[[ SUPPLIED RECORDS, beginning ]]

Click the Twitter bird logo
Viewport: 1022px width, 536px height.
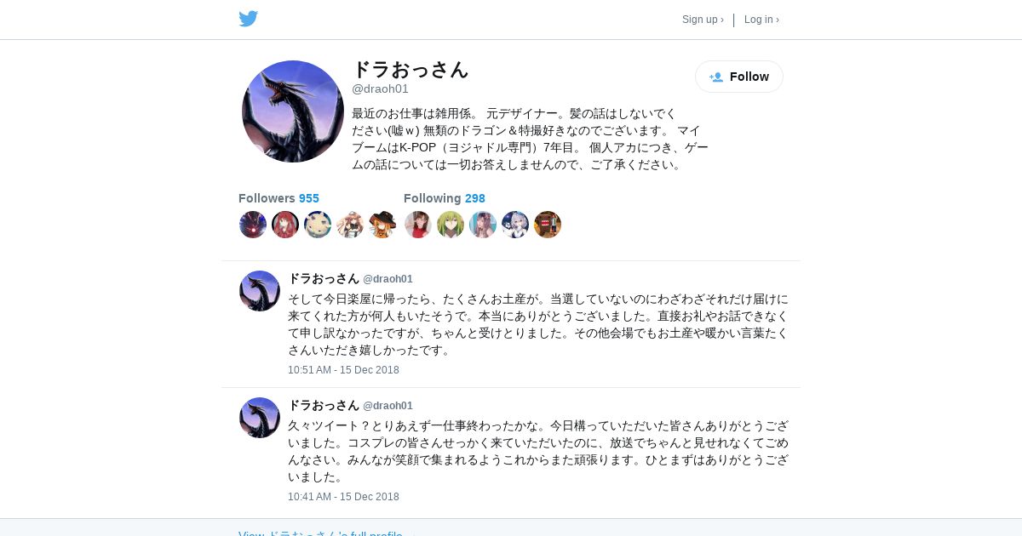tap(248, 19)
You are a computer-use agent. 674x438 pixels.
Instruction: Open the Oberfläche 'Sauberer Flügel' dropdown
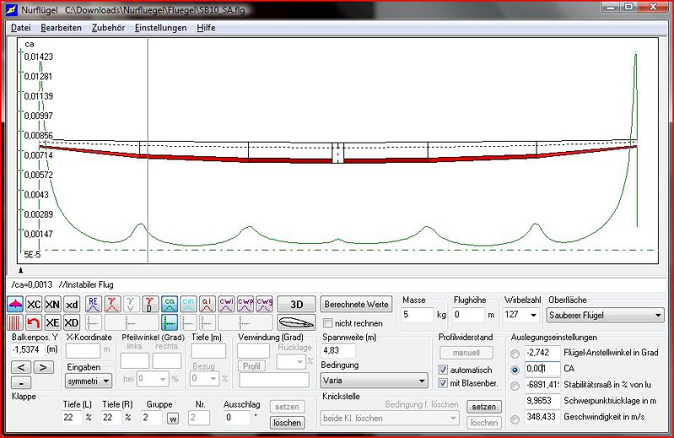tap(606, 315)
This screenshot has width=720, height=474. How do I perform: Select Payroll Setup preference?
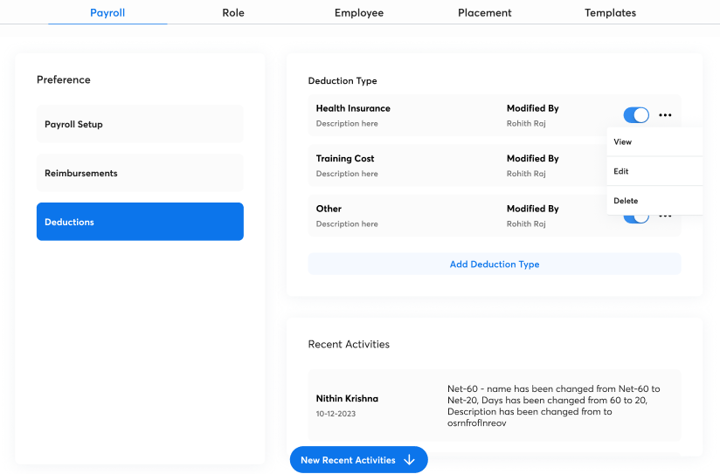pos(140,124)
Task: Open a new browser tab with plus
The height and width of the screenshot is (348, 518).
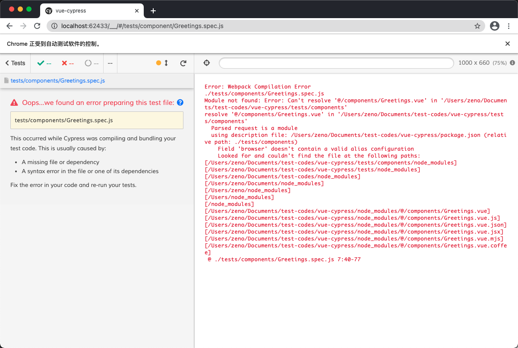Action: pyautogui.click(x=153, y=11)
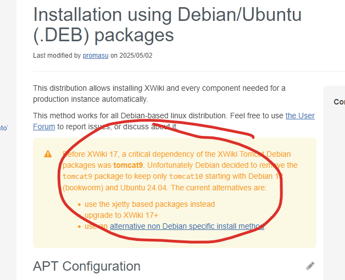Click the xjetty based packages bullet item

(149, 204)
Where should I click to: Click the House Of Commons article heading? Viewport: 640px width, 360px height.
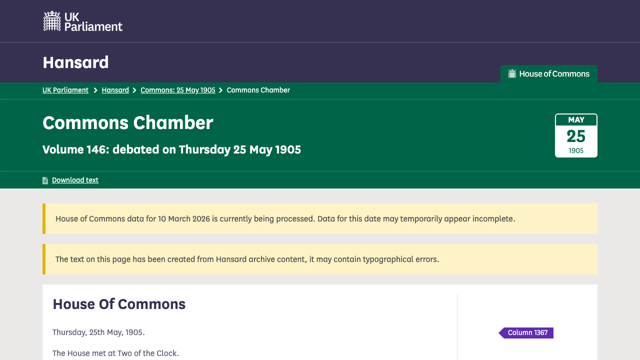coord(119,304)
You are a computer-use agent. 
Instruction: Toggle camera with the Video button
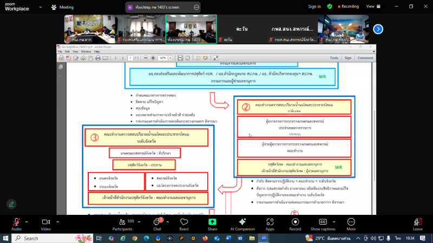point(45,222)

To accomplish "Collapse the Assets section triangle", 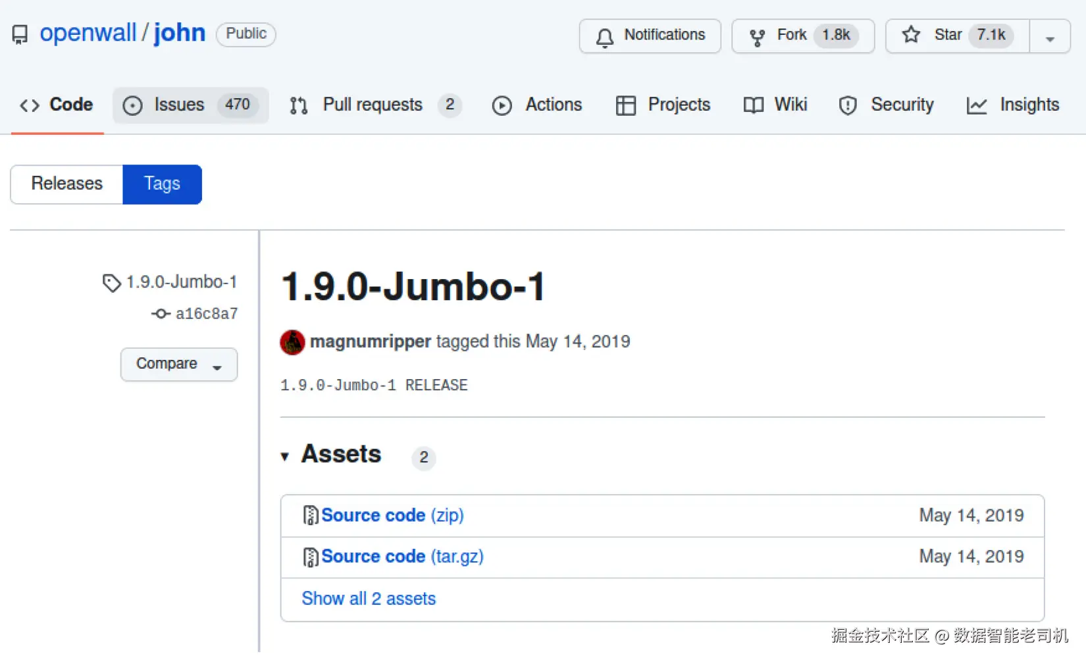I will tap(285, 456).
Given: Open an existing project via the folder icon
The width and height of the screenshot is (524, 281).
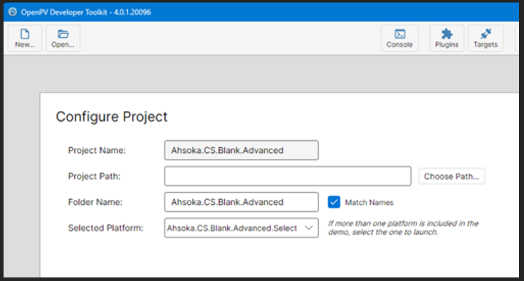Looking at the screenshot, I should click(x=63, y=38).
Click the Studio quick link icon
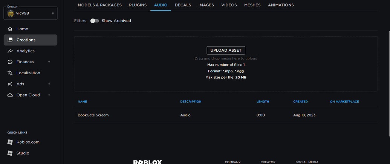This screenshot has height=164, width=390. 10,153

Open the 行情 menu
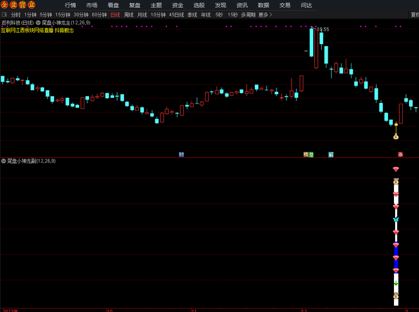pyautogui.click(x=70, y=5)
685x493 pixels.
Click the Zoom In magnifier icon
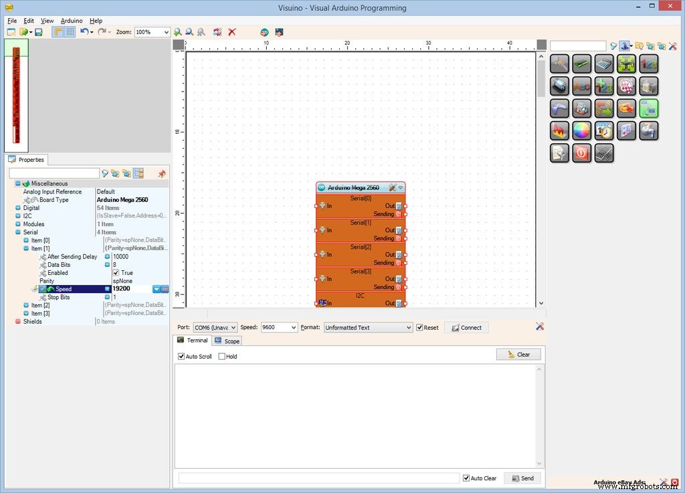tap(178, 32)
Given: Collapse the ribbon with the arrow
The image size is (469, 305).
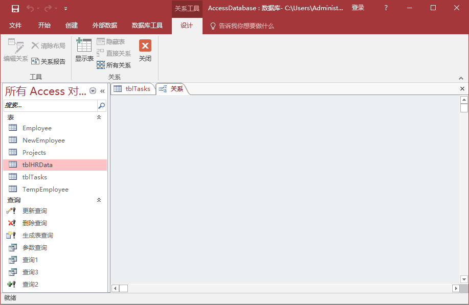Looking at the screenshot, I should click(x=461, y=78).
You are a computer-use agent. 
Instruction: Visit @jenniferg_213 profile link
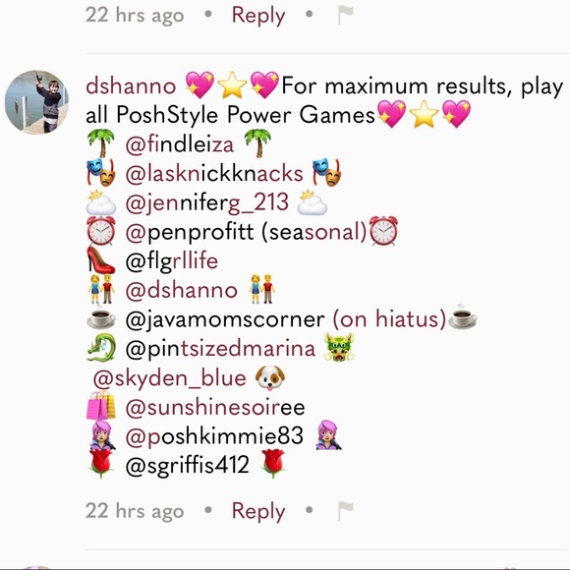pyautogui.click(x=207, y=202)
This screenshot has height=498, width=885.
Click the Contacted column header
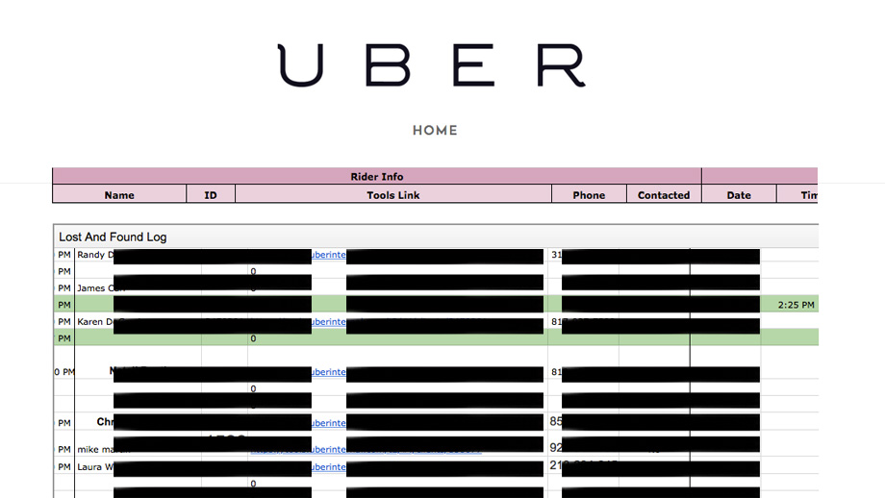coord(664,195)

[[ SUPPLIED RECORDS, end ]]

§ **WHAT YOU HAVE TO DO**
Report each line of the entries where the word "Given" occurs.

§ **ANSWER FOR THE TASK**
Given: Open an existing project via the folder icon
Given: Collapse the ribbon with the arrow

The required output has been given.